ARI GOLD: It was unbelievably difficult to shoot because I set myself up for a lot of challenges by shooting all over the country and starting to shoot before we finished  raising the money. Having a huge cast and dance sequences and everything that you could possible do to make a shoot difficult, I did.

(Laughs)

So, I feel like I can survive anything now.  Looking back on Helicopter, for example, that was something that when I wrote that…“OK, animated helicopter crash and toy cars going through a toy San Francisco” all the stuff I did with that in a very different way. And the same thing with this script, I was asked, “How are you going to shoot in a factory?  How are you going to shoot dance sequences?  How are you going to pull off all this stuff for low budget?”  And, usually, the answer to all that is incredible hard work to try and get something for nothing and trying to get people on board who are really into working in less than Hollywood conditions.

CS:  And certainly, Michael McKean and Jane Lynch spring to mind that it’s amazing that you got them in the role for someone like yourself who – I don’t know how much juice or how much pull you have was it difficult for you to get those guys?

GOLD: I have no pull at all.

(Laughs)

No manager, just a script and a casting director.  Mainly I think it was the script that made Jane get on board and she really liked it and believed it and liked what I was doing.  I think it helped Michael McKean to read it because Jane was already on board and they knew each other.  The movie gave him a chance to do something that he doesn’t often have the chance to do.  Just to play a serious, dramatic role which is ironic given that it’s an air-drumming movie, but the role is really dramatic and at the heart of the movie and people see him as an improvisational comedy actor and here is something that was scripted and he’s playing a small time union organizer and it’s an interesting thing for him and I think he was glad to have that opportunity.
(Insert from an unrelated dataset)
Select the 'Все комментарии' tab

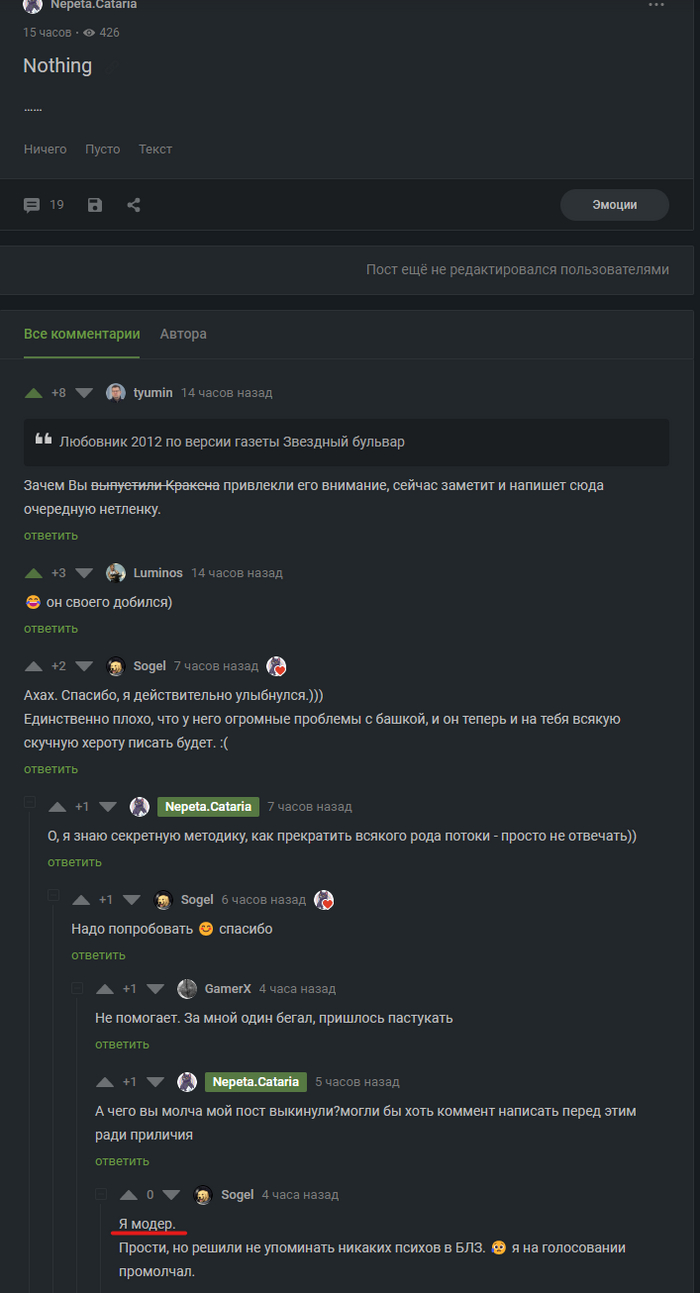point(82,334)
We had an answer from him quickly and that was great!

CS:  And you bring that up too that it was a juxtaposition of a very sort of farcical comedy with a very dramatic edge embedded in it.  When you made it, was it your intention to have these two things living simultaneously in the same film?

GOLD: Yes, absolutely.  There was no way I could have spent three years of my life making a movie that was just based on some little thing that I thought looked funny.  Air drumming was always for me a metaphor for powerless people trying to find power in themselves.  It’s funny because these characters are trying to drum but they don’t have any drums but actually on a different level it’s a story of working people trying to survive in America and on a spiritual level it’s about people who feel deficient because he doesn’t have drums and he always wants them and then over the course of the movie he discovers drums are within him and that part of the story is what kept me going and kept me motivated.

aop1Something I grapple with in my own life is finding the strength within myself – finding the drums within my self – and not sure what it’s about.  So, yea, that was always on my mind and everyday working with the actors, I treated it, I don’t want to say I treated it as a drama, but I wanted everyone to take the story seriously and let the absurdity of what’s actually happening be funny and yet the emotions that are driving everyone real.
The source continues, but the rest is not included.